[Task to carry out]:
Every line that includes the word "screenshot" needs to be copied from the listing.

[Data for analysis]:
%%
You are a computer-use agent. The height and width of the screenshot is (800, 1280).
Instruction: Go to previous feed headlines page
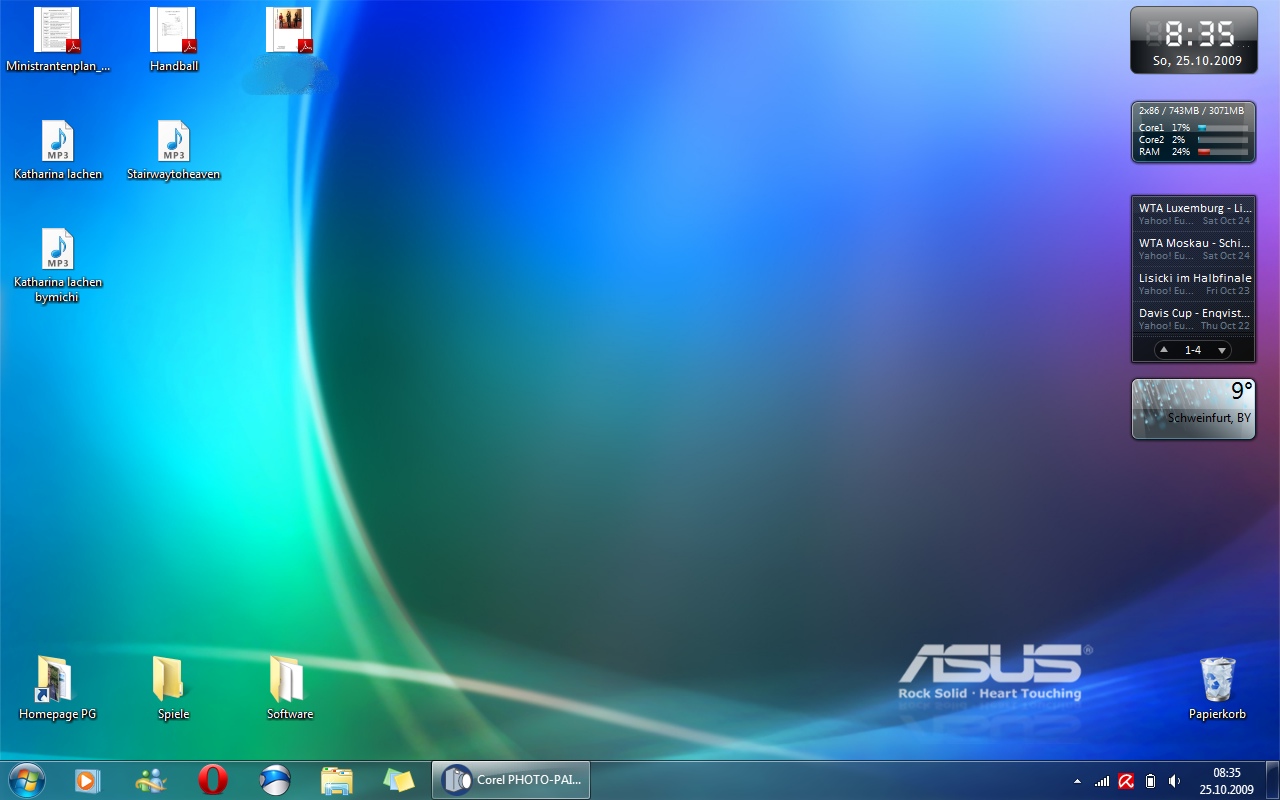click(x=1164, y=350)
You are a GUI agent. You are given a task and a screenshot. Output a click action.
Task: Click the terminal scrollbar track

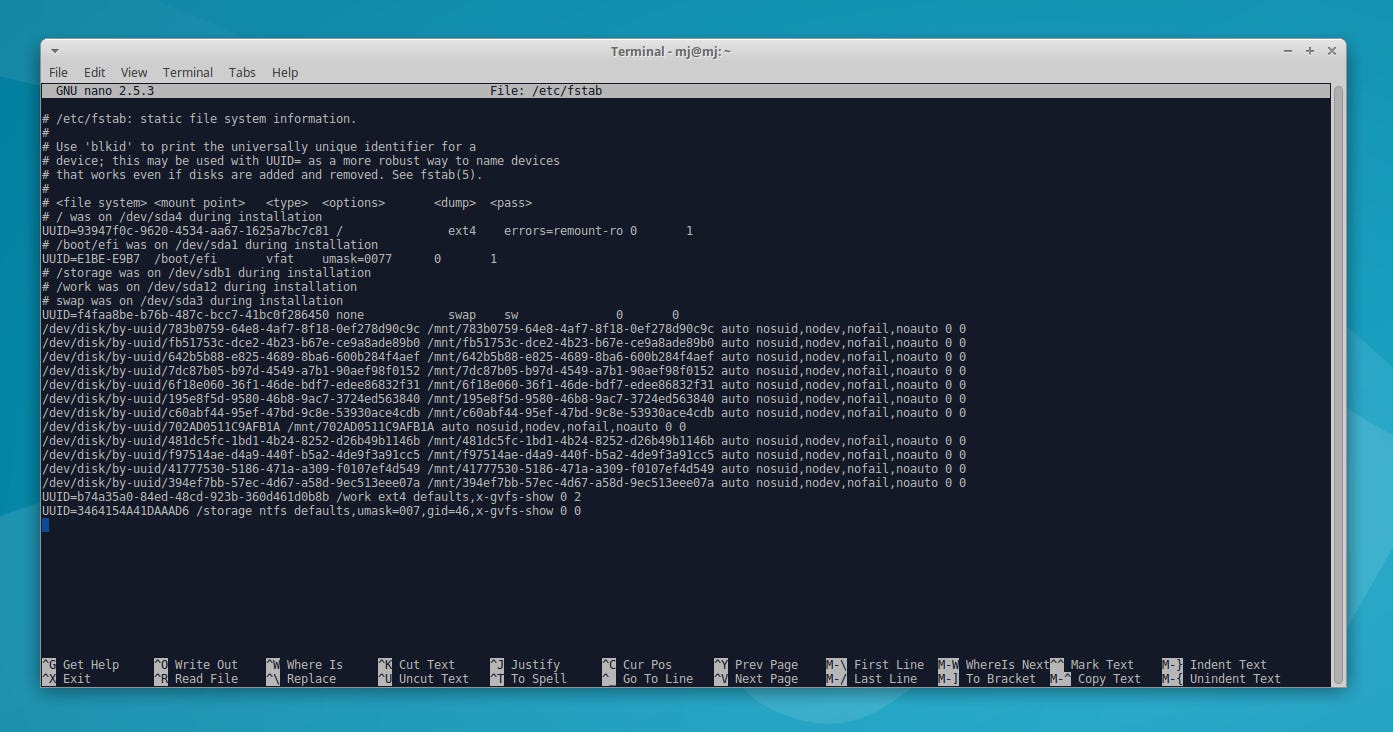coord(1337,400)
%%
%%
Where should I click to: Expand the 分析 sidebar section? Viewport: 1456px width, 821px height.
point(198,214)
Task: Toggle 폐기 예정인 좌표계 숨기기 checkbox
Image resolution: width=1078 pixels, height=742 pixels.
%%
%%
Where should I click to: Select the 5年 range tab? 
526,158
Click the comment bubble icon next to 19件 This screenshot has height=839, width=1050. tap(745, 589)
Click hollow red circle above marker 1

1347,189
%%
[Exercise output]:
You are a computer-use agent. The height and width of the screenshot is (800, 1280).
You are a GUI agent. You are given a task and a screenshot. Output a click action.
Click the comment bubble icon next to 19件 This screenshot has height=839, width=1050. tap(745, 589)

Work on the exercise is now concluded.